There were concerns by some that unmasking kids in the close confines of a classroom would lead to a spike in COVID cases, but that does not appear to be the case.
According to figures released by the New Jersey Department of Health on Sunday, all 21 counties are listed as having a low community transmission rate.
Only 504 positive COVID tests were recorded by the state as of Sunday, and just 419 patients statewide were hospitalized with or because of COVID. The state did record another 2 deaths linked to the virus.
The rate of transmission is at .85 and has been slowly rising over the last few weeks. However, anything below 1.0 indicates the virus is not actively spreading.

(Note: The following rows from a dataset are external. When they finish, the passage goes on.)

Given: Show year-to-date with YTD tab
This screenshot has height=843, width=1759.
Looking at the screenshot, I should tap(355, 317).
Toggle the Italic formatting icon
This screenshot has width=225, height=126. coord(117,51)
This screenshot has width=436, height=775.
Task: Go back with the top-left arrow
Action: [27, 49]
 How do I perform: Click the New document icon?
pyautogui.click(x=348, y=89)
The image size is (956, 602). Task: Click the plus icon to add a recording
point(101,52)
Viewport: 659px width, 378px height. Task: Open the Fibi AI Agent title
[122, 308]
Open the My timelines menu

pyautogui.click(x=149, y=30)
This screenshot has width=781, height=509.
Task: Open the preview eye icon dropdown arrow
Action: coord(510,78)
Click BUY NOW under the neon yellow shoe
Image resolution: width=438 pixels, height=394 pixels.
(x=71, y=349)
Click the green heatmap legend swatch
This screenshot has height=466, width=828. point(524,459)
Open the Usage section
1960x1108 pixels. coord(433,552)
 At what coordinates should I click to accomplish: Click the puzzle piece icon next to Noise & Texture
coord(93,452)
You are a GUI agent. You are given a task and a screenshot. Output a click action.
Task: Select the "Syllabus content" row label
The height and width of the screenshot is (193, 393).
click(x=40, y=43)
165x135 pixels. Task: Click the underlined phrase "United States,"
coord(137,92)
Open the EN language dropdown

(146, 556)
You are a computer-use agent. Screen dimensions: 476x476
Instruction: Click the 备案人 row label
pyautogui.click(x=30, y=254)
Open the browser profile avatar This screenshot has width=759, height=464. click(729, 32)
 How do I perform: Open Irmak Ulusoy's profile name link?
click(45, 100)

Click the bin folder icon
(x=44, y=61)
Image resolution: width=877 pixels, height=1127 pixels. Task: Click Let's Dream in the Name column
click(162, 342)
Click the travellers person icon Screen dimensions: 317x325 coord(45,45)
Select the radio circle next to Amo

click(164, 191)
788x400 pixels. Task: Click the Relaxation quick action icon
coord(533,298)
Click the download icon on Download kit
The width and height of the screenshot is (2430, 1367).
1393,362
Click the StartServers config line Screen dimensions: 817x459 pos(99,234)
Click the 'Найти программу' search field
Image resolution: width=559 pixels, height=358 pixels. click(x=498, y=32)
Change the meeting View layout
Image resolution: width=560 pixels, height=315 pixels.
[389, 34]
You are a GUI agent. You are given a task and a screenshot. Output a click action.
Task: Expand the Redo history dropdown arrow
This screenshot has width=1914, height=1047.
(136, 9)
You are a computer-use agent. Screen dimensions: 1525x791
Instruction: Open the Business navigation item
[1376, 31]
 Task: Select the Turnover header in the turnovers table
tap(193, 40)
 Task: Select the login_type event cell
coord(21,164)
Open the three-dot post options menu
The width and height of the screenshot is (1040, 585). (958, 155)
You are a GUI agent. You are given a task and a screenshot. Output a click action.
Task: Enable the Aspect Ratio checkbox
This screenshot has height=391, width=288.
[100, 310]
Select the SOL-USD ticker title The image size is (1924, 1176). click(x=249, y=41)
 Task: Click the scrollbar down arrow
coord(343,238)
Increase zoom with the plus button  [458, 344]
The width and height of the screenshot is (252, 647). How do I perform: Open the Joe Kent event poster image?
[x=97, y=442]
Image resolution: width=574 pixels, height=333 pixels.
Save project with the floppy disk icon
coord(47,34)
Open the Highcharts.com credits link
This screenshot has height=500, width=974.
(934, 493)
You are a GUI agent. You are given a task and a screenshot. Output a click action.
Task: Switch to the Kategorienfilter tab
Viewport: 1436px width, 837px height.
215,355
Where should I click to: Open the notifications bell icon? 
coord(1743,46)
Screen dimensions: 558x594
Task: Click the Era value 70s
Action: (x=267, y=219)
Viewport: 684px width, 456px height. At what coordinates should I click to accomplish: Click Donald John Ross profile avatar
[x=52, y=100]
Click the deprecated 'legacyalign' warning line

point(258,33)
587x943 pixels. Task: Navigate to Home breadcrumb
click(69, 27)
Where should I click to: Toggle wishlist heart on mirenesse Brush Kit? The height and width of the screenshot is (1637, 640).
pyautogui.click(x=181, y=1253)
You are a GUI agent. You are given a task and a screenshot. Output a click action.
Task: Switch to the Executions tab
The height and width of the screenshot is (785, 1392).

If there is an area of concern, it's the increase in cases of the new BA.2 variant. BA.2 is actually a further mutation of the omicron strain of COVID.
CDC data shows 39% of the new cases sequenced in New Jersey are BA.2. It was first detected in the Garden State in January.
Federal health officials have predicted this subvariant will drive a surge in COVID cases in the coming weeks, but are optimistic it will not lead to a sharp increase in hospitalizations.
BA.2 has shown to be 50-60% more contagious than omicron, but causes no more severe illness.
It has been called by some international health officials the 'stealth variant,' because it was initially very hard to detect. Scientists have gotten better at detecting its unique gene sequence.
Gov. Phil Murphy said last week he is also anticipating a rise in the number of cases due to the spread of BA.2, but did not anticipate the need to return to mandatory masking or any other severe restrictions.
With Spring arriving in New Jersey, and more people moving outside and opening up doors and windows, the increased fresh air and ventilation are also likely to hinder the spread of this new variant.